Efficient sorption of zirconium (IV) from zircon leachate using a carboxymethyl cellulose based sorbent
摘要
In this study, a hydrogel carboxymethyl cellulose-polyvinyl alcohol-fumaric acid (CPF hydrogel) composed of Sodium Carboxymethyl Cellulose (CMC) and Polyvinyl Alcohol (PVA) with the ratio 3:1 and Fumaric Acid was synthesized through the wet chemical method and evaluated for the sorption of Zr (IV) ions from acidic leachate solution. The CPF hydrogel was characterized using FT-IR, SEM and EDX. The results confirmed its porous structure and surface functionality that promoted the effective metal ion sorption. Batch experiments were conducted to investigate the effects of contact time, initial concentration, V/m ratio, temperature, and pH on Zr (IV) extraction. Equilibrium was reached within 90 min at pH 1, V/m = 0.3, and 20 °C. The maximum sorption capacity was 239.7 mg g− 1. The sorption kinetics followed the pseudo-nth-order model, while equilibrium data best fit the Dubinin–Radushkevich (D-R) isotherm models, indicating the chemisorption nature of the sorption process.
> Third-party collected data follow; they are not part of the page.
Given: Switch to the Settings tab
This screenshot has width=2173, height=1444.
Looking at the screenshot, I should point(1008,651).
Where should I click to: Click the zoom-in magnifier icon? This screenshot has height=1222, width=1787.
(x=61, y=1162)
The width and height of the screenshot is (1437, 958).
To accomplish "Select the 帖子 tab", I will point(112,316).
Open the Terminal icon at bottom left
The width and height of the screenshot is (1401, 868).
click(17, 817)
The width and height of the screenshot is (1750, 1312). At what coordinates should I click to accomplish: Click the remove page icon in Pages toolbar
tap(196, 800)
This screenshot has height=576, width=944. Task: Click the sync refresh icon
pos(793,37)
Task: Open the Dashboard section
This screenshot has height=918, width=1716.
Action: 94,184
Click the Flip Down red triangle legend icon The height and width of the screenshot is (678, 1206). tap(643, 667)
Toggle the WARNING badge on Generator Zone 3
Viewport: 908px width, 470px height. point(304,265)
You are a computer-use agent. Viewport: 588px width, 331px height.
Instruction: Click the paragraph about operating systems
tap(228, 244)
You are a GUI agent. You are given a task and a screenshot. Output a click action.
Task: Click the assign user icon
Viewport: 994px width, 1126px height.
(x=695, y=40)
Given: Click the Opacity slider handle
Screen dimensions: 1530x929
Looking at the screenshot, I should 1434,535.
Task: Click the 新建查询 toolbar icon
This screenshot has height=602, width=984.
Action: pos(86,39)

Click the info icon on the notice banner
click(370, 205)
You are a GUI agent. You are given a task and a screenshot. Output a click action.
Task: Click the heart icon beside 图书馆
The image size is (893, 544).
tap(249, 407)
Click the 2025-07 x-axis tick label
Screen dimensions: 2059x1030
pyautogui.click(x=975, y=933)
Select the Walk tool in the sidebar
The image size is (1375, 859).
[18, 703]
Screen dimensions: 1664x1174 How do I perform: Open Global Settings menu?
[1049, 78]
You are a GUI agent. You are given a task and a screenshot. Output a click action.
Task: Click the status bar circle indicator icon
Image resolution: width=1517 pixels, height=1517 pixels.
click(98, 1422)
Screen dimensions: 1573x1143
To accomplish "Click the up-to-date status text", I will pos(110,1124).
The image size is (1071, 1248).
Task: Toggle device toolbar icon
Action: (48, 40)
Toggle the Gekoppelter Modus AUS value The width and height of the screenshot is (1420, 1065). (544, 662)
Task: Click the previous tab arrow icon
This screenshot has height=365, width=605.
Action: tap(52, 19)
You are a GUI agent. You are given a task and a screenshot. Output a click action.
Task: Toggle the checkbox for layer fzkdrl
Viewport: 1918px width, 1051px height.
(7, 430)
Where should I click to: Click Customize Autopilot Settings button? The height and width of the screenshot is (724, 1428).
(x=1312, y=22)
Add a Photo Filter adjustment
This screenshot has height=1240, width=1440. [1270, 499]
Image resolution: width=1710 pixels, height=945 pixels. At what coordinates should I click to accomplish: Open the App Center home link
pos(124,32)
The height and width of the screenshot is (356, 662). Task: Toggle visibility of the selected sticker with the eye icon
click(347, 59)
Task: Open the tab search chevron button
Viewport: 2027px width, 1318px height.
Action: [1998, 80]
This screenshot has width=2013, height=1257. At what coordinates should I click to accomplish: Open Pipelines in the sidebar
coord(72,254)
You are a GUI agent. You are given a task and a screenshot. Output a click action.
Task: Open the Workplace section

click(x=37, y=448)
Thermodynamic analysis revealed that the sorption process is spontaneous and endothermic. Desorption studies showed that 0.2 M H2SO4 was an effective eluent to recover about 90% Zr (IV). These findings highlight CPF hydrogel as a promising, cost-effective material for the selective recovery of Zr (IV) from acidic leachates, offering potential applications in metal separation and purification processes.